Also known as: Jehovah
Earliest recorded mention: c. 1400 BCE
Major texts: Torah (Old Testament)
Then Moses said to God, "I am to go, then, to the sons of Israel and say to them, 'The God of your fathers has sent me to you.' But if they ask me what his name is, what am I to tell them?/ And God said to Moses, "I Am who I Am. This," he added, "is what you must say to the sons of Israel: 'I Am has sent me to you.'"/ And God also said to Moses, "You are to say to the sons of Israel, 'Yahweh, the God of your fathers, the God of Abraham, the God of Isaac, and the God of Jacob, has sent me to you.' This is my name for all time; by this name I shall be invoked for all generations to come." (Exodus 3:13-15)
The oldest books of the Bible, Genesis and Exodus, combine two separate traditions that refer to the deity by two different names. One of these is Elohim, a Hebrew word for God that can be either singular or plural (which I find fascinating, and will probably discuss at length down the road). The other, more familiar name is Yahweh.
"Yahweh" is our best transliteration of the Tetragrammaton, four Hebrew letters that were Romanized as YHWH, without vowels. Its precise meaning is a matter of scholarly debate. The Catholic Encyclopedia says that it is a noun derived from the Hebrew verb "to be," and means, "He who is." The Encyclopedia Britannica gives its meaning as "He Brings Into Existence Whatever Exists.”
Nor do we know how the name was pronounced — in large part because the name was not pronounced, because it was considered blasphemy to utter the name aloud. This teaching is still part of not only Judaism, but Catholicism as well. In 2008, the Vatican directed churches to stop using the name Yahweh in songs or prayers.
"As an expression of the infinite greatness and majesty of God, it was held to be unpronounceable and hence was replaced during the reading of sacred Scripture by means of the use of an alternate name: 'Adonai,' which means 'Lord,'" said a Vatican letter on the subject. "Avoiding pronouncing the Tetragrammaton of the name of God on the part of the church has therefore its own grounds. Apart from a motive of a purely philological order, there is also that of remaining faithful to the church's tradition, from the beginning, that the sacred Tetragrammaton was never pronounced in the Christian context nor translated into any of the languages into which the Bible was translated."

## EXERCISES
A. Write out the part of the piece on the name Yahweh that starts with "Nor do we know" and goes on through "songs or prayers.", word for word.
B. Pick up the piece on the name Yahweh where it stops, and keep writing it.

## AVAILABLE DATA

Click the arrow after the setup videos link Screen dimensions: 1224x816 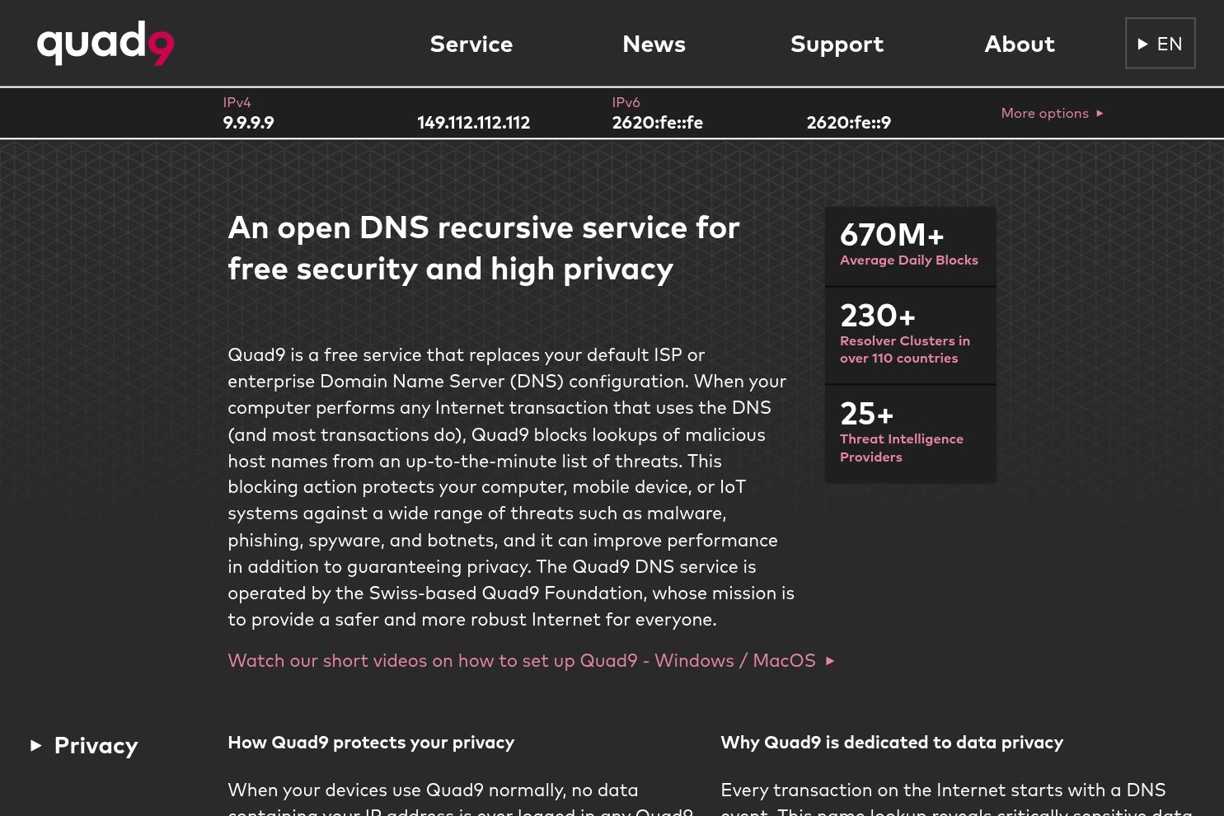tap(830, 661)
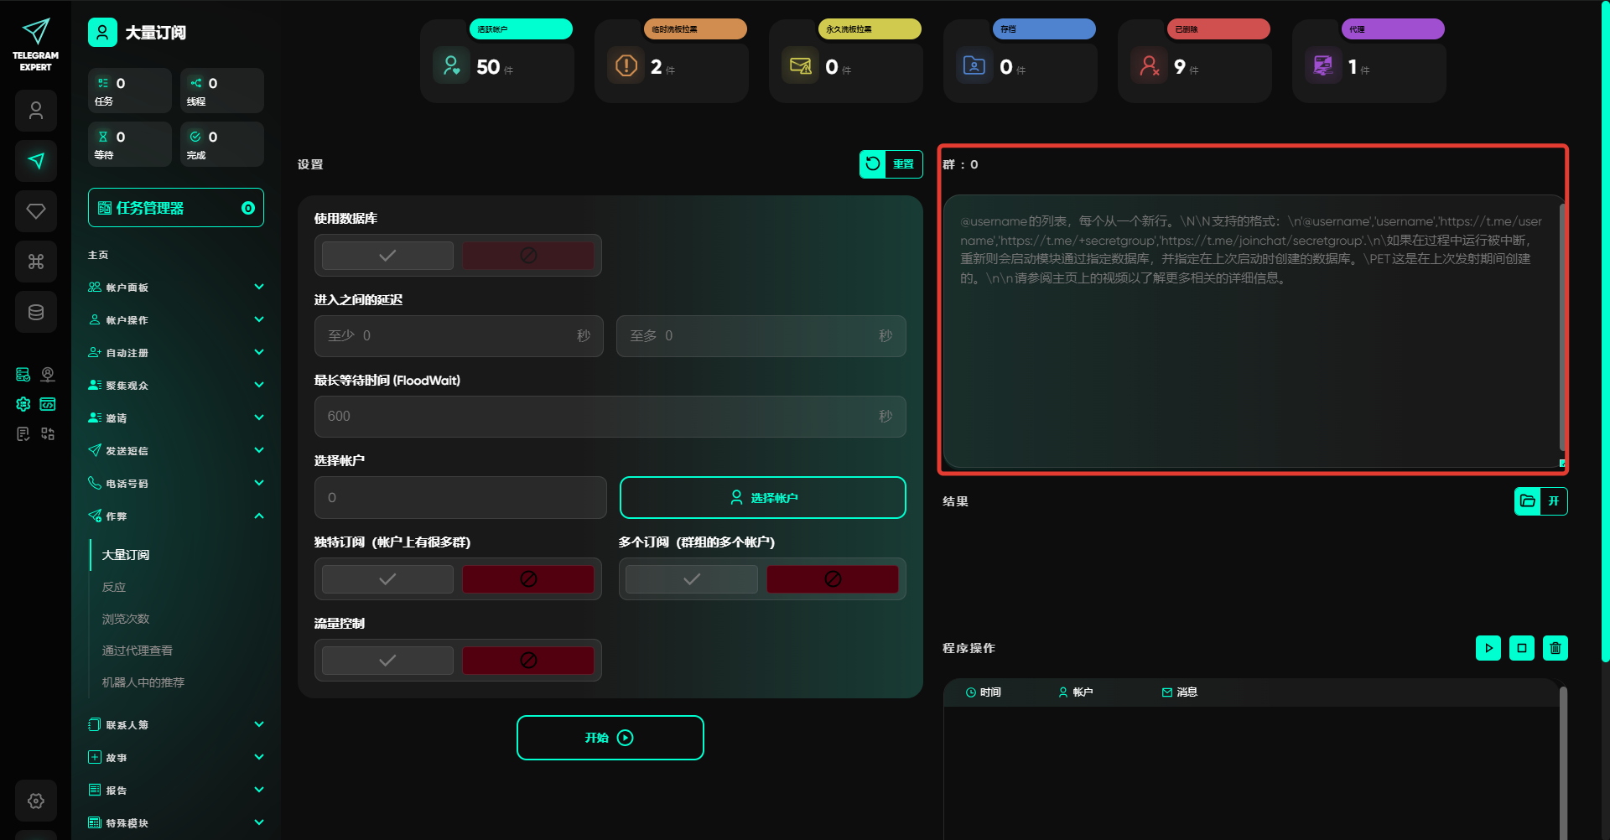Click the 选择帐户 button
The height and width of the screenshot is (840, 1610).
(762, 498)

## EXPECTED RESPONSES
A.
Nor do we know how the name was pronounced — in large part because the name was not pronounced, because it was considered blasphemy to utter the name aloud. This teaching is still part of not only Judaism, but Catholicism as well. In 2008, the Vatican directed churches to stop using the name Yahweh in songs or prayers.

B.
In my third-grade CCD (Confraternity of Christian Doctrine, the Catholic version of Sunday school) class, we learned that God was a being omniscient, omnipotent and omnipresent. Then, of course, we had to learn what those words meant: all-knowing, all-powerful, everywhere at all times. Infinite and unknowable. God had no gender, but we referred to Him as the Father Almighty because — because — because why? Well, that's a post for another day, but it was mainly because humans had to translate God into something we could recognize and relate to.
This, to me, is the mystery and the paradox of Yahweh: infinite and unknowable, the God of the Old Testament wants to be known. He gives us His name, which we cannot say. He shows Himself to us through symbols and messengers, because our human brains are simply not capable of taking in the enormity of God's existence. He is.
This being the case, how can any person or religion claim to know the single truth of God? We cannot. Instead, we choose a frame that shows us only the aspects we can get our minds and hearts around. The value and truth of the frame we choose does not invalidate anyone else's frame, because when it comes to the great I Am, none of us are more than blind men looking at an elephant.